◆ WHAT TO DO ◆
Could the whole of the data below be written out verbatim?
+ + +
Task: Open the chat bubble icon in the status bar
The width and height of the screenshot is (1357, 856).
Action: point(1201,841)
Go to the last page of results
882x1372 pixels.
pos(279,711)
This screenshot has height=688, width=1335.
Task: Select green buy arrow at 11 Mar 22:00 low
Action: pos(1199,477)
+ + +
◆ EXPECTED OUTPUT ◆
Task: Open the chat bubble icon in the status bar
The width and height of the screenshot is (1357, 856).
Action: point(1201,841)
Go to the last page of results
882x1372 pixels.
pos(279,711)
This screenshot has height=688, width=1335.
Task: Select green buy arrow at 11 Mar 22:00 low
Action: pos(1199,477)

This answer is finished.